Die Geschichte wäre wahrscheinlich nicht sonderlich beachtet worden, wenn nicht die Eltern einiger Schüler Krach geschlagen und die Entlassung der sittenstrengen Lehrerin gefordert hätten. So wurden die US-Medien auf diese schön schlüpfrige Story aufmerksam, und einen Tag später trat sie eine Talkshow des Nachrichtensenders CNN genüsslich breit. Wurden hier nicht die Persönlichkeitsrechte der Kinder verletzt? Wer ist verantwortlich für "angemessene" Kleidung von Teenagern, das Elternhaus oder die Schule? Wollte die Lehrerin die Mädchen erziehen oder demütigen oder gar sexuell belästigen? Mit solch politisch korrekten Fragen langweilte die Moderatorin ihr Publikum, das eigentlich nur an noch mehr schmutzigen Details interessiert war.

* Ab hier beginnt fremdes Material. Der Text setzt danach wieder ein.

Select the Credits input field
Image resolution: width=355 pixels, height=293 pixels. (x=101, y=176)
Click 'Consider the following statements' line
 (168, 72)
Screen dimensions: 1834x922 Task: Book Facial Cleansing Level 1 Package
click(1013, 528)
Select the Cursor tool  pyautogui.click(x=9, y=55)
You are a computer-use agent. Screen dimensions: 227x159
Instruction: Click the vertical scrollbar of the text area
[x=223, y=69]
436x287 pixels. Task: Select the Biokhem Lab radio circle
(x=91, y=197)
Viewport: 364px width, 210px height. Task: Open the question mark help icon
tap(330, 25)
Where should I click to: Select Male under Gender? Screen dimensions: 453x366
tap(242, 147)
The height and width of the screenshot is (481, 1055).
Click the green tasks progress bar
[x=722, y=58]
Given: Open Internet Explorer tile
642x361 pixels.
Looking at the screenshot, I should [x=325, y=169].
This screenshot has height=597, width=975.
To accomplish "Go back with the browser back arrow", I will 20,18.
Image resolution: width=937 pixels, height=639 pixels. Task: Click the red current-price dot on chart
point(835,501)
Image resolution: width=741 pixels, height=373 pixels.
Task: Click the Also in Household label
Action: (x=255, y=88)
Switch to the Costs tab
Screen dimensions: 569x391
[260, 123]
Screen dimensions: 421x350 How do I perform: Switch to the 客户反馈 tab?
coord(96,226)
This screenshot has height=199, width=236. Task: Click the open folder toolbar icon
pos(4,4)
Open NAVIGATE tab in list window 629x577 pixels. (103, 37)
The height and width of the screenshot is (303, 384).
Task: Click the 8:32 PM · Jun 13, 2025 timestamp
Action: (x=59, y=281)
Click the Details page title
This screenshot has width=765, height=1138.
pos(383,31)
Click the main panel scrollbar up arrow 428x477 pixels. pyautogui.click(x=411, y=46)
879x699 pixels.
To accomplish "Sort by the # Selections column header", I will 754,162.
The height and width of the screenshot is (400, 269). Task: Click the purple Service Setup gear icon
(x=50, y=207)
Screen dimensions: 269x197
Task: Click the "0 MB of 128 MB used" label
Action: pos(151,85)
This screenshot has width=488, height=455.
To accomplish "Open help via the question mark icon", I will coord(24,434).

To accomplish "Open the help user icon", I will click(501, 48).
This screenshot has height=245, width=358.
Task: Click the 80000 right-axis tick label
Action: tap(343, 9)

"Bible Belt" und Britney Spears

Eine betroffene Mutter wurde interviewt. Sie demonstrierte anhand der Kleidung ihrer Tochter, dass diese eigentlich dem Dresscode entsprochen habe. Klar, das trägerlose Oberteil sei schon ein wenig transparent, aber sie schwöre, dass man durch den BH darunter keinen "Nippel" gesehen habe. Eine Anruferin aus dem konservativen 'Bible Belt' belehrte die Moderatorin, dass es auch zu ihrer Schulzeit eine Kleiderordnung gegeben habe, an die sich alle gehalten haben; die Länge der Röcke war damals wie heute vorgeschrieben, und das sei gut so. Ein männlicher Anrufer lässt wissen, man brauche sich ja nicht zu wundern, wie die Girls heutzutage rumlaufen, wenn ihr großes Vorbild Britney Spears mit ihren nuttigen Outfits Millionen mache. Durch ein eingeblendetes Schriftband erfährt der Zuschauer nebenbei wirtschaftliche Fakten: 2,7 Milliarden Dollar setzt die Unterwäsche-Industrie pro Jahr in den USA um.

Verklemmung ist Trumpf

Einziger Lichtblick in dieser verklemmten Informationsflut war die Äußerung eines 16- oder 17jaehrigen Mädchens aus dem Publikum der Talkshow: "Es kommt nicht darauf an, was Du trägst, sondern wie Du Dich darin benimmst!" Doch die Frage, die ich mir die ganze Zeit gestellt habe, wurde nicht beantwortet, nämlich: Warum waren die Eltern eigentlich so empört über das Verhalten der Lehrerin? Weil sie sich als Wächterin überholter Sitten geriert hat oder weil fremde Männer die privaten Teile ihrer Töchter gesehen haben? Aber eigentlich wollte ich nur noch beten: O Herr, lass Oswald Kolles vom Himmel regnen!